What is expected:
Present the records below as a Markdown table with the columns Row and Line. Put each non-blank line in its own row and number the rows in order.
= = =
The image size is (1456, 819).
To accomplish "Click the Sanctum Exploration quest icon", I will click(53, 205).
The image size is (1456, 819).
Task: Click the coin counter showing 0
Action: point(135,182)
= = =
Completed task:
| Row | Line |
|---|---|
| 1 | The image size is (1456, 819). |
| 2 | To accomplish "Click the Sanctum Exploration quest icon", I will click(53, 205). |
| 3 | The image size is (1456, 819). |
| 4 | Task: Click the coin counter showing 0 |
| 5 | Action: point(135,182) |